Re: Vector vs std::vector

From: Kinkie <gkinkie_at_gmail.com>
Date: Wed, 29 Jan 2014 22:32:35 +0100

On Wed, Jan 29, 2014 at 7:52 PM, Alex Rousskov
<rousskov_at_measurement-factory.com> wrote:
> On 01/29/2014 07:08 AM, Kinkie wrote:
>
>> Amos has asked me over IRC to investigate any performance
>> differences between Vector and std::vector. To do that, I've
>> implemented astd::vector-based implementation of Vector
>> (feature-branch: lp:~squid/squid/vector-to-stdvector).
>
> Does Launchpad offer a way of generating a merge patch/diff on the site?
> Currently, I have to checkout the branch and do "bzr send" to get the
> right diff. Is there a better way?

Sure:
(in a trunk checkout)
bzr diff -r lp:/squid/squid/vector-to-stdvector

The resulting diff is reversed, but that should be easy enough to manage.

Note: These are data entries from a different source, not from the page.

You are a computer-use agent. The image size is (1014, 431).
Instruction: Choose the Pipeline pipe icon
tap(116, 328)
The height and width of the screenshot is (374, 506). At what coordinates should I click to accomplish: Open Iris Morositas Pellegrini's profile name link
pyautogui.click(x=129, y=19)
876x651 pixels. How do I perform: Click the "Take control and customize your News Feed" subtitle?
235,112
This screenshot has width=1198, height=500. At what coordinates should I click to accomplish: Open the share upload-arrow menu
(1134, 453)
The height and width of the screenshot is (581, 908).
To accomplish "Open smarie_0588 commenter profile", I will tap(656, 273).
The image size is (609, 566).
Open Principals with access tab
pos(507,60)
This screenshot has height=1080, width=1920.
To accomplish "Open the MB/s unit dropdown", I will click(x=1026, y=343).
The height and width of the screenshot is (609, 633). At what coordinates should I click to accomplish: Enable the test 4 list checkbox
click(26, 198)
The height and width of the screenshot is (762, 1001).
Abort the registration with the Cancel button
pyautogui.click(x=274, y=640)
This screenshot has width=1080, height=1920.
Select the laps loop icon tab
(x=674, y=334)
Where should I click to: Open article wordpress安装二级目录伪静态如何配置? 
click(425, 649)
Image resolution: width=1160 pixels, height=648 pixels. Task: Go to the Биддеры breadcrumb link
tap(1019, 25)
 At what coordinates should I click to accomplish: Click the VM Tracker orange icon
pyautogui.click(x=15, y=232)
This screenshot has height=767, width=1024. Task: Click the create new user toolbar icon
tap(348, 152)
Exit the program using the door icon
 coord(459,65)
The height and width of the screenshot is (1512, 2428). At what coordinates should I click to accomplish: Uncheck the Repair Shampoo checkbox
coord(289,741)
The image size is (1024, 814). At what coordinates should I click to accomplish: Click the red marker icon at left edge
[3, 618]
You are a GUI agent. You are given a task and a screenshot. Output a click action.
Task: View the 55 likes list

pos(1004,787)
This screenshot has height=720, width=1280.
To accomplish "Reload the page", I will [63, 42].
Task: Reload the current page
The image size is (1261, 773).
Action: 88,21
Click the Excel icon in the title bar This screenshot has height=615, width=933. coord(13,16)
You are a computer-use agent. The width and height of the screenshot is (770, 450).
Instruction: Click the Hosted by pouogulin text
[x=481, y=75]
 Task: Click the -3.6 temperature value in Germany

>> I've then done the performance testing using ab. The results are in: a
>> Vector-based squid is about 3% speedier than a std::vector based
>> squid.
>
>
>> This may also be due to some egregious layering by users of Vector. I
>> have seen things which I would like to correct, also with the
>> objective of having Vector implement the same exact API as std::vector
>> to make future porting easier.
>
> Can you give any specific examples of the code change that you would
> attribute to a loss of performance when using std::vector? I did not
> notice any obvious cases, but I did not look closely.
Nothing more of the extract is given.